Helping little minds thrive

Will screens make my baby stupid?

baby screen

Half of infants under the age of 1 year use touchscreen and by 2-3 years of age 92% of toddlers are using touchscreens on a regular basis, for around 45 minutes a day

Ok, that’s a purposefully provocative title.  But I think it kind of hits the nail on the head in terms of the underlying fear that news headlines often prod around.  

Screens are actually pretty new. Believe it or not, in 2011 only 7% of families owned a touchscreen (Ofcom, 2014). Today it’s hard to imagine a household without one. A recent UK survey of over 700 families suggests that nowadays half of infants under the age of 1 year use touchscreens, and by 2-3 years of age 92% of toddlers are using touchscreens on a regular basis, for around 45 minutes a day.

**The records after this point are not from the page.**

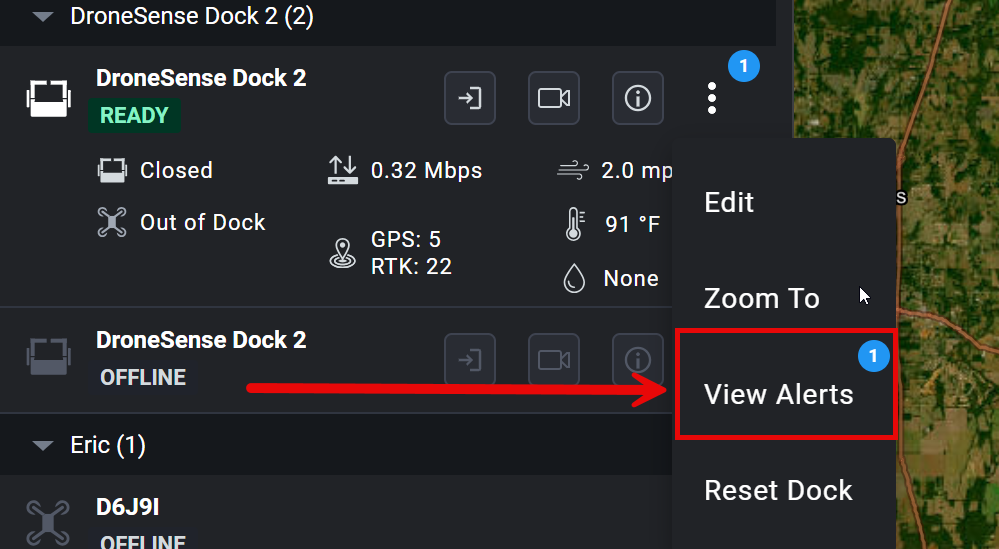The image size is (999, 549).
Task: Click the drone icon next to D6J9I
Action: pyautogui.click(x=48, y=522)
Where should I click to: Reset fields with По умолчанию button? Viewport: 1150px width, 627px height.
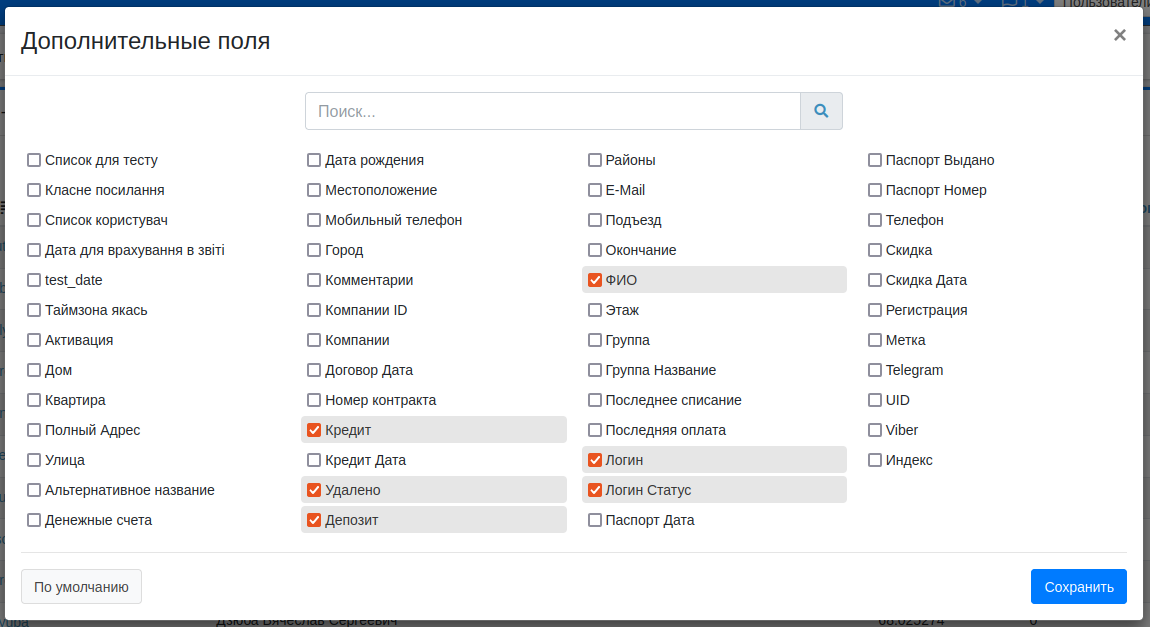[x=81, y=587]
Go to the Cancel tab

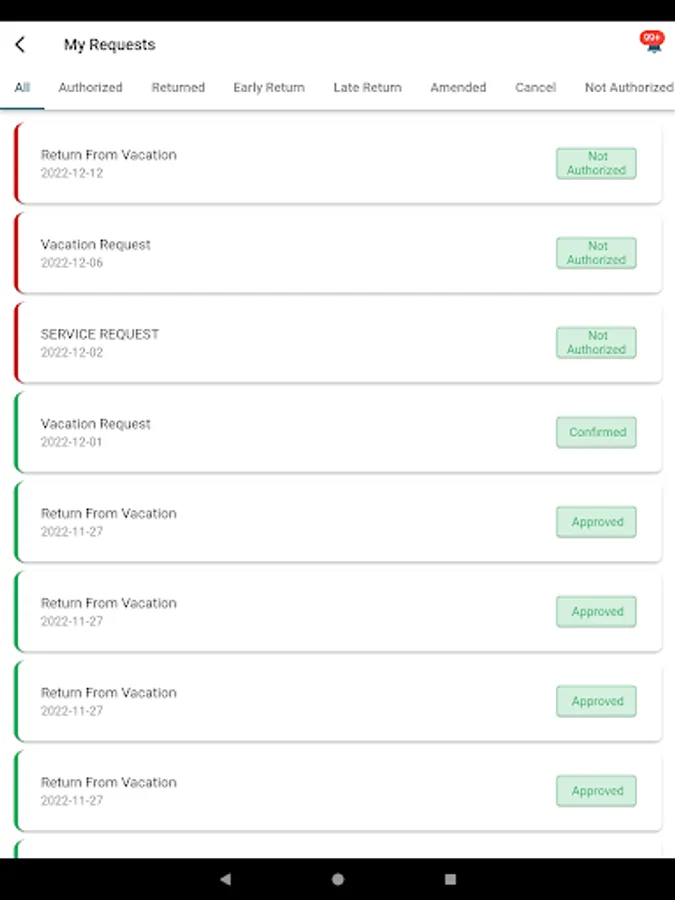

Touch screens are a part of our lives now.  For better or for worse. And while us adults are fleeing to buy dumb phones as we navel gaze about about our own screen slavery and need for digital detox, just what impact is the digital world having on our little ones developing mind?  

There’s a lot of hype in the media, with some studies reporting scary effects like slowing down of cognitive development.  The problem is, touch screens are such a recent entry to the household that it’s still too early for the academics to make definitive conclusions. What we really need are well-replicated longitudinal studies that follow thousands of babies into adulthood, carefully tracking large amounts of variables.  But the babies just haven’t grown up yet.

As parents, we can’t wait a generation to find out.  What are we meant to do in the meantime?

This article takes a look at what the guidance suggests, what evidence this is actually based on, and what current research suggests in terms of sensible ways to approach screen-time management with your little one.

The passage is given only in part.